**Work instructions:** For this exercise, output the line containing "NVIDIA libère sa" and all lines after it to the end of the records, exactly, with no other content.

*** Opening of Exercise data ***

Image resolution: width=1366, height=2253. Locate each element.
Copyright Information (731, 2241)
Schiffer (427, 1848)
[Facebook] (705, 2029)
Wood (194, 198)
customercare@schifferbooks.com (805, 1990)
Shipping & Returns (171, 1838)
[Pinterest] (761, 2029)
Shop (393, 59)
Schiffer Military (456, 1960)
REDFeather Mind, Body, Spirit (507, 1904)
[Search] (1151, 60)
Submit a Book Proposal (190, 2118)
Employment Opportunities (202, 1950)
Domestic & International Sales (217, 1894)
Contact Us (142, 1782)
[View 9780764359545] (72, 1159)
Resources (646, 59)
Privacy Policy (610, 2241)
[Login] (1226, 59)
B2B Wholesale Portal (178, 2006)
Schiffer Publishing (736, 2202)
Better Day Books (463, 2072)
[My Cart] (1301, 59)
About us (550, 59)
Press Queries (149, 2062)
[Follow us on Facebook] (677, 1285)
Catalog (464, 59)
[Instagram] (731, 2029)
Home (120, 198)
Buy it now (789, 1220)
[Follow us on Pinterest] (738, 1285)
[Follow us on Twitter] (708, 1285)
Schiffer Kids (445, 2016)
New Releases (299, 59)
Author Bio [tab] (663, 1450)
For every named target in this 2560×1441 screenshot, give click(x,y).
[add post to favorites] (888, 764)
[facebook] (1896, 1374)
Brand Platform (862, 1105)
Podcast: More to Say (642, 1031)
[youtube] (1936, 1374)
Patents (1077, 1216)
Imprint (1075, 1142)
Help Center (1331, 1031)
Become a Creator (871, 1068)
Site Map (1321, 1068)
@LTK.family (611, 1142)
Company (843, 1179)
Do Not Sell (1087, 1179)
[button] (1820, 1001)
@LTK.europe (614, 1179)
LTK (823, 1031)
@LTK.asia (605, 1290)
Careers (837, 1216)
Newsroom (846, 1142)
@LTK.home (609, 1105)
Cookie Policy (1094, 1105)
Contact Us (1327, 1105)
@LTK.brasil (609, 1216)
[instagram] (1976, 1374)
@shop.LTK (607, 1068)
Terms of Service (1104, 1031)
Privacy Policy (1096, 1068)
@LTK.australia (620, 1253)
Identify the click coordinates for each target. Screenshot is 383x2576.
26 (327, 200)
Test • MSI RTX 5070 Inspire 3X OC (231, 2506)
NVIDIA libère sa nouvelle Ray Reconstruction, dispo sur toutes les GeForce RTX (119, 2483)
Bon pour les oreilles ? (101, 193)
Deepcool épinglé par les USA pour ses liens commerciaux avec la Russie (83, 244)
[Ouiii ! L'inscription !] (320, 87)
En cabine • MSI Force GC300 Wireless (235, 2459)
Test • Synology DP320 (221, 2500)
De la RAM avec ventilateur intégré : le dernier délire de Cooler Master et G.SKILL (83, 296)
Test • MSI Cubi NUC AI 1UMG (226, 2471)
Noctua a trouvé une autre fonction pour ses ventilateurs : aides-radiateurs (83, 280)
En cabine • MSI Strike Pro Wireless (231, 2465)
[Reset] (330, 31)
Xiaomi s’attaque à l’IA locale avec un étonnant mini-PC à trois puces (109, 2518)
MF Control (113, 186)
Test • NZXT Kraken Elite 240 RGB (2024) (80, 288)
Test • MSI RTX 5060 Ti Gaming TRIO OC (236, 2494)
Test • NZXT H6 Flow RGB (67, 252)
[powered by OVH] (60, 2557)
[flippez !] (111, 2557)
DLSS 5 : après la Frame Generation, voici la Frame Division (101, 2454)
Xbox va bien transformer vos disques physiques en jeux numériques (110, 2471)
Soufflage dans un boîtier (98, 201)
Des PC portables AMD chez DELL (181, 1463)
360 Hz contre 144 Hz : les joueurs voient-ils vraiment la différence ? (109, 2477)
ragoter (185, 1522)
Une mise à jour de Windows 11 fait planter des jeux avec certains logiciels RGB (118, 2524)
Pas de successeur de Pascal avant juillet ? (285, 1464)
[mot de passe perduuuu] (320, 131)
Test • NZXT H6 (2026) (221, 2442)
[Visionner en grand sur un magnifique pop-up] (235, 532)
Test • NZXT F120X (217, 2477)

*** Close of Exercise data ***

**Task output:**
NVIDIA libère sa nouvelle Ray Reconstruction, dispo sur toutes les GeForce RTX (119, 2483)
Bon pour les oreilles ? (101, 193)
Deepcool épinglé par les USA pour ses liens commerciaux avec la Russie (83, 244)
[Ouiii ! L'inscription !] (320, 87)
En cabine • MSI Force GC300 Wireless (235, 2459)
Test • Synology DP320 (221, 2500)
De la RAM avec ventilateur intégré : le dernier délire de Cooler Master et G.SKILL (83, 296)
Test • MSI Cubi NUC AI 1UMG (226, 2471)
Noctua a trouvé une autre fonction pour ses ventilateurs : aides-radiateurs (83, 280)
En cabine • MSI Strike Pro Wireless (231, 2465)
[Reset] (330, 31)
Xiaomi s’attaque à l’IA locale avec un étonnant mini-PC à trois puces (109, 2518)
MF Control (113, 186)
Test • NZXT Kraken Elite 240 RGB (2024) (80, 288)
Test • MSI RTX 5060 Ti Gaming TRIO OC (236, 2494)
Test • NZXT H6 Flow RGB (67, 252)
[powered by OVH] (60, 2557)
[flippez !] (111, 2557)
DLSS 5 : après la Frame Generation, voici la Frame Division (101, 2454)
Xbox va bien transformer vos disques physiques en jeux numériques (110, 2471)
Soufflage dans un boîtier (98, 201)
Des PC portables AMD chez DELL (181, 1463)
360 Hz contre 144 Hz : les joueurs voient-ils vraiment la différence ? (109, 2477)
ragoter (185, 1522)
Une mise à jour de Windows 11 fait planter des jeux avec certains logiciels RGB (118, 2524)
Pas de successeur de Pascal avant juillet ? (285, 1464)
[mot de passe perduuuu] (320, 131)
Test • NZXT H6 (2026) (221, 2442)
[Visionner en grand sur un magnifique pop-up] (235, 532)
Test • NZXT F120X (217, 2477)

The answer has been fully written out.